Sunday, April 3, 2011

Note To Self

Walking should not be this complicated. And it's not, i think i just make it complicated. HE says do this, go here, say that, and all we are called to do is say "yes" and then walk. But like i said, walking is hard. I get tired of walking and tired of never seeing fruit, tired of never seeing the point. HE called me to something, but i don't get why or what for. Was i supposed to do something else, nothing at all...did i miss a detail in there somewhere?

This blog probably sounds either 1) really whiny, 2) really depressing or 3)dumb. I don't care at the moment. Judge me all you want. Do it. It won't get you far, i promise. Maybe it's the season i'm in, maybe it's my self absorbed attitude. most likely.

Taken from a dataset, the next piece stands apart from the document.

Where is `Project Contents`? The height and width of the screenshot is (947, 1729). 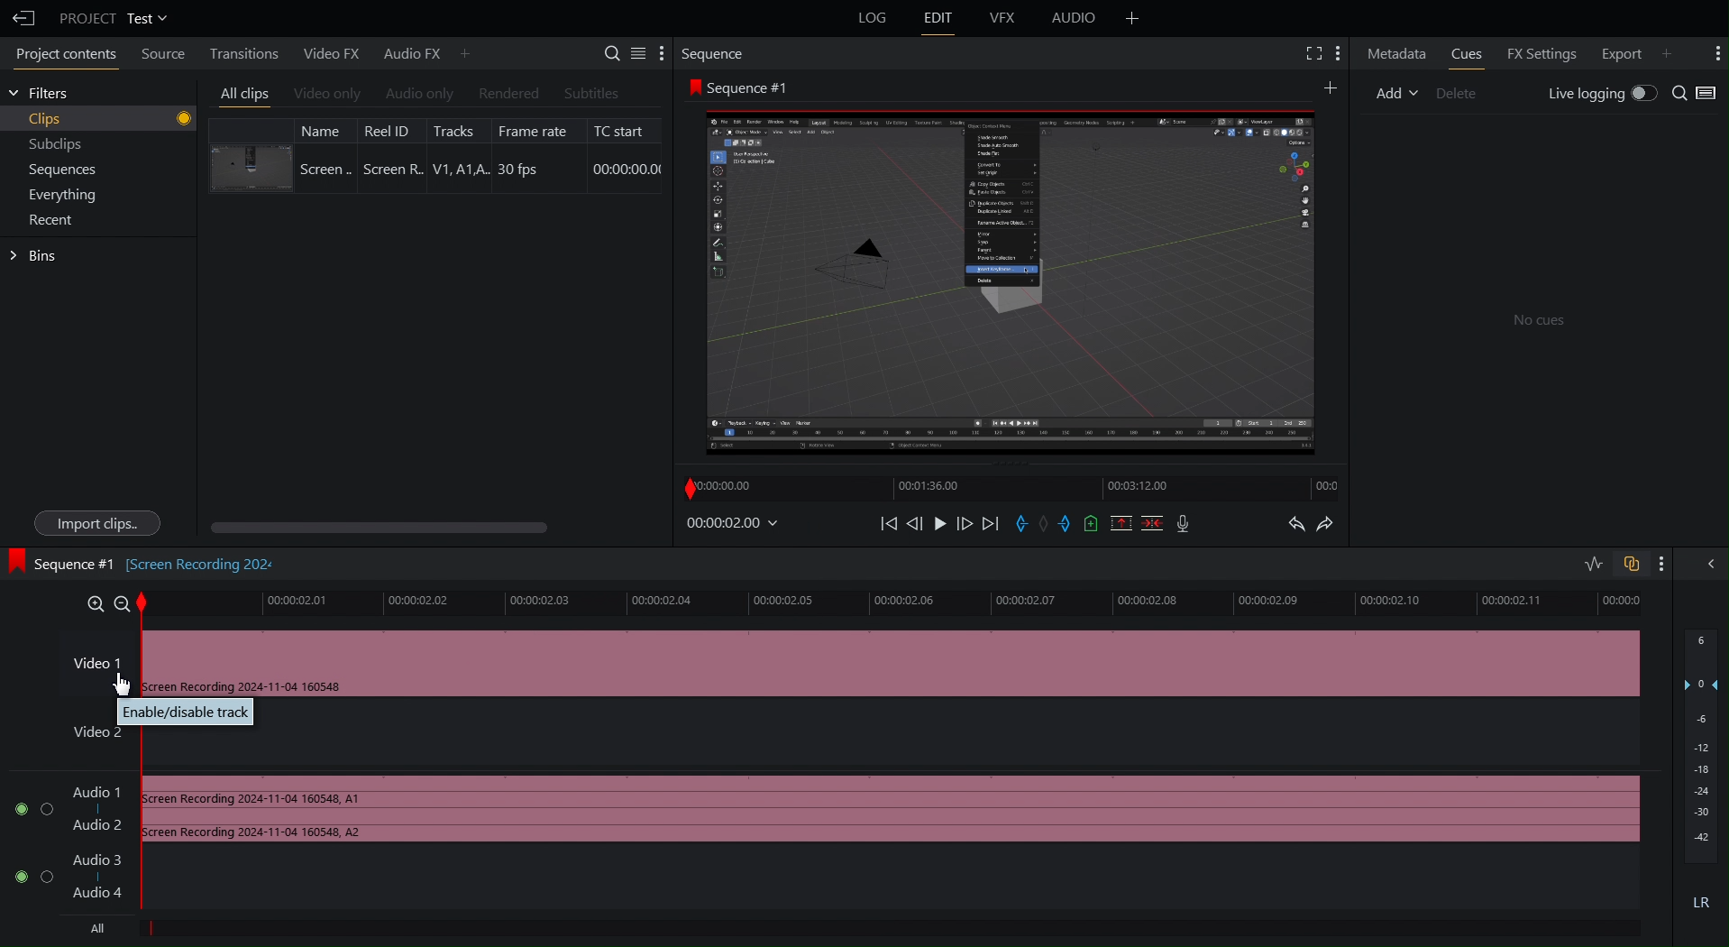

God doesn't call us to be happy, he calls us to be joyful. There is a difference. God also calls us to be obedient not guilt-tripped or ignorant. Shy is not a personality trait, it's an excuse. Get over it. Affirmation doesn't come from a nod, smile, joke or acknowledgement from someone else. It comes from God. Being invisible isn't a nice feeling. Neither is being ignored or ignoring others. Full circle. That just happened.
Where have you planted your feet? Are you walking in circles or straight ahead? Look UP...not in a mirror.